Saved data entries
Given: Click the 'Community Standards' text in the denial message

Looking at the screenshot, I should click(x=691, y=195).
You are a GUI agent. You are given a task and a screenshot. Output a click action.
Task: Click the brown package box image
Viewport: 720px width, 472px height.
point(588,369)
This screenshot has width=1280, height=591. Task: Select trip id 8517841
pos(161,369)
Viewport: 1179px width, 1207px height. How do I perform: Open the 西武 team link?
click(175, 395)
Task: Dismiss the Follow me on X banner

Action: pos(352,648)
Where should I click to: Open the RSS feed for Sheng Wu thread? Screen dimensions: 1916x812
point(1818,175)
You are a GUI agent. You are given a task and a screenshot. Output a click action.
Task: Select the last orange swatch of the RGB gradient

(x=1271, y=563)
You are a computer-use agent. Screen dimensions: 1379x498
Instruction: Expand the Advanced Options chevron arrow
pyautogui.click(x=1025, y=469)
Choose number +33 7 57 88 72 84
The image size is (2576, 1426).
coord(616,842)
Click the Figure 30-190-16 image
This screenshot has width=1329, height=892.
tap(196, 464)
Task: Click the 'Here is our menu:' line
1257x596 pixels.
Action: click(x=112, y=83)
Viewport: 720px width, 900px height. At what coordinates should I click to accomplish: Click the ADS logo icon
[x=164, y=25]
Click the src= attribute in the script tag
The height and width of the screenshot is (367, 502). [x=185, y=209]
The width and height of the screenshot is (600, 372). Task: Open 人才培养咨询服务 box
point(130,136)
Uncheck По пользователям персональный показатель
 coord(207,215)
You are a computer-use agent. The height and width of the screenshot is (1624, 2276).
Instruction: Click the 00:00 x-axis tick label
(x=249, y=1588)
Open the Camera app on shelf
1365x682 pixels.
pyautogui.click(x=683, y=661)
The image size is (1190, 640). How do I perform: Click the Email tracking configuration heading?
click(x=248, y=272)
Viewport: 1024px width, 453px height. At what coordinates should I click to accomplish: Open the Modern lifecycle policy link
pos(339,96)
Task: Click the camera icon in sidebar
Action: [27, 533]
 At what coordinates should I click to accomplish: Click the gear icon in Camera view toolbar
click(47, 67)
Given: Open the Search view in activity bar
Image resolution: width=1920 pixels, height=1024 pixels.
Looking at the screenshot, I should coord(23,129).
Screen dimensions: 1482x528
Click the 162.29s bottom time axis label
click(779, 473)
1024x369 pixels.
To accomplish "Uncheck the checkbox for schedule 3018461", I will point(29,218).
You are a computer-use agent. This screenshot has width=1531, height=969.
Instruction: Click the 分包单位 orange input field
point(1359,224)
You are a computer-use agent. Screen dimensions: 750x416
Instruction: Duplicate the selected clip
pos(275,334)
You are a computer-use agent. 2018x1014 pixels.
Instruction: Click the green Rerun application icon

__TASK__. Copy out each of the entries above word for word, without changing anything.

__TASK RESULT__.
Given: Click the 'Community Standards' text in the denial message

Looking at the screenshot, I should click(x=691, y=195).
You are a GUI agent. You are given a task and a screenshot. Output a click action.
Task: Click the brown package box image
Viewport: 720px width, 472px height.
point(588,369)
This screenshot has width=1280, height=591. Task: Select trip id 8517841
pos(161,369)
Viewport: 1179px width, 1207px height. How do I perform: Open the 西武 team link?
click(175, 395)
Task: Dismiss the Follow me on X banner

Action: pos(352,648)
Where should I click to: Open the RSS feed for Sheng Wu thread? Screen dimensions: 1916x812
point(1818,175)
You are a GUI agent. You are given a task and a screenshot. Output a click action.
Task: Select the last orange swatch of the RGB gradient

(x=1271, y=563)
You are a computer-use agent. Screen dimensions: 1379x498
Instruction: Expand the Advanced Options chevron arrow
pyautogui.click(x=1025, y=469)
Choose number +33 7 57 88 72 84
The image size is (2576, 1426).
coord(616,842)
Click the Figure 30-190-16 image
This screenshot has width=1329, height=892.
tap(196, 464)
Task: Click the 'Here is our menu:' line
1257x596 pixels.
Action: click(x=112, y=83)
Viewport: 720px width, 900px height. At what coordinates should I click to accomplish: Click the ADS logo icon
[x=164, y=25]
Click the src= attribute in the script tag
The height and width of the screenshot is (367, 502). [x=185, y=209]
The width and height of the screenshot is (600, 372). Task: Open 人才培养咨询服务 box
point(130,136)
Uncheck По пользователям персональный показатель
 coord(207,215)
You are a computer-use agent. The height and width of the screenshot is (1624, 2276).
Instruction: Click the 00:00 x-axis tick label
(x=249, y=1588)
Open the Camera app on shelf
1365x682 pixels.
pyautogui.click(x=683, y=661)
The image size is (1190, 640). How do I perform: Click the Email tracking configuration heading?
click(x=248, y=272)
Viewport: 1024px width, 453px height. At what coordinates should I click to accomplish: Open the Modern lifecycle policy link
pos(339,96)
Task: Click the camera icon in sidebar
Action: [27, 533]
 At what coordinates should I click to accomplish: Click the gear icon in Camera view toolbar
click(47, 67)
Given: Open the Search view in activity bar
Image resolution: width=1920 pixels, height=1024 pixels.
Looking at the screenshot, I should coord(23,129).
Screen dimensions: 1482x528
Click the 162.29s bottom time axis label
click(779, 473)
1024x369 pixels.
To accomplish "Uncheck the checkbox for schedule 3018461", I will point(29,218).
You are a computer-use agent. This screenshot has width=1531, height=969.
Instruction: Click the 分包单位 orange input field
point(1359,224)
You are a computer-use agent. Screen dimensions: 750x416
Instruction: Duplicate the selected clip
pos(275,334)
You are a computer-use agent. 2018x1014 pixels.
Instruction: Click the green Rerun application icon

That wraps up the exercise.